Group plants around a theme
Create a collection of plants that have the same foliage or flower color for more impact. Theming an area of your garden with color is a simple trick to use. Stand back and take a look at the colors in your garden. Could you move them around for better effect?
For example, putting a container of four or six of the same colored flower in a container for mass planting has more impact than just adding one flower. Surrounding these with another contrasting color will ‘frame’ them. This simple principle adds balance and uses another design trick, repetition.
You can also achieve this simple technique by planting along the edge of a garden bed or a pond with a border plant. Highlight the shape and color of the container with repeated plantings. White, silver or grey, and blue work well when they are teamed up with most other colors.
Add some garden art
Garden art can be any ornament, collection, or water feature. When you add decorative items to your garden, it shows your personality and adds some character to your small space. A walkway or path through your garden is another way to add texture and interest with a useful feature.

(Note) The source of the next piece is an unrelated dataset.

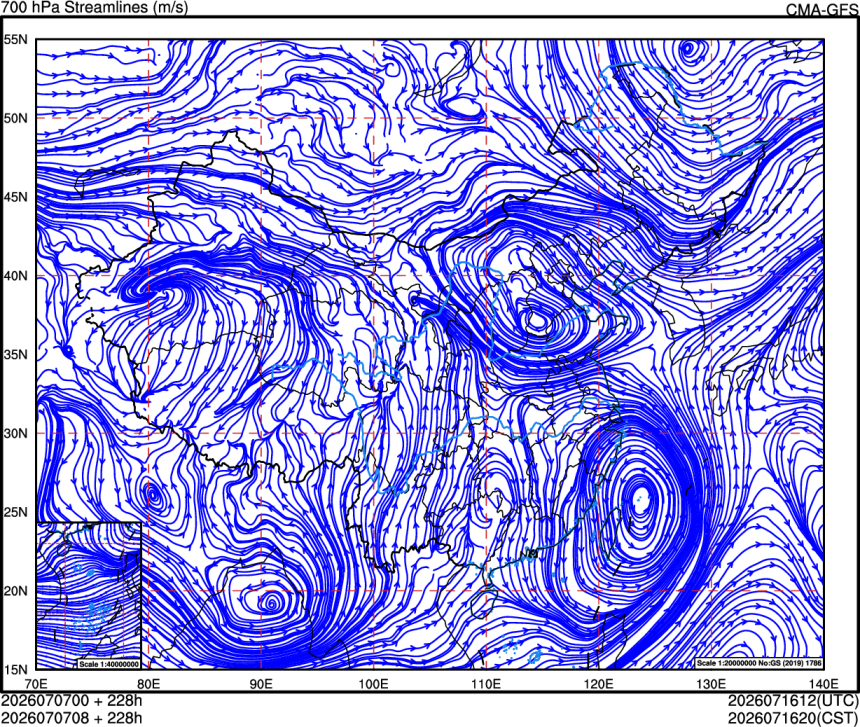Click the 130E longitude label
The height and width of the screenshot is (727, 860).
711,684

Stand back and see what your garden needs. Perhaps your pond could be made more interesting with a Berkeley pump water feature. Do you have a bare wall that would be better hidden? Paint the outside walls, or if you can’t, try hanging a bamboo blind as a backdrop to your plants. You could staple some fabric to a lightweight timber frame in a contrasting color and then position your pots and furniture in front of this backdrop. This plant screen is portable piece of decorating and can help you to enjoy your outdoor space for very little cost. You can also use this concept indoors.
Plan and learn
I live in USDA growing zone 9B which is semi-tropical. Most of my specific plants I share on my blog are for my growing zone. Some of them like Crepe Myrtle trees can grow in zones down to 7. Know your growing zone and look for plants that thrive in your environment. If you haven’t made a plan for your yard, check out Garden Planning Guide with Printables for tips and resources to plan your garden in any zone. Have a plan but need an update? Print out lists and other tools to help you make changes.
Read garden bloggers for information and tips to help in your growing environment. My friend, Lee Miller, is a landscape/garden designer and author. Her blog, A Guide to Northeastern Gardening, has over 300 articles on general gardening, landscape design principles, gardening tips, planting, pruning, garden maintenance, feature plants and more. I’m always amazed at how beautiful her 4-season garden is in dead of winter.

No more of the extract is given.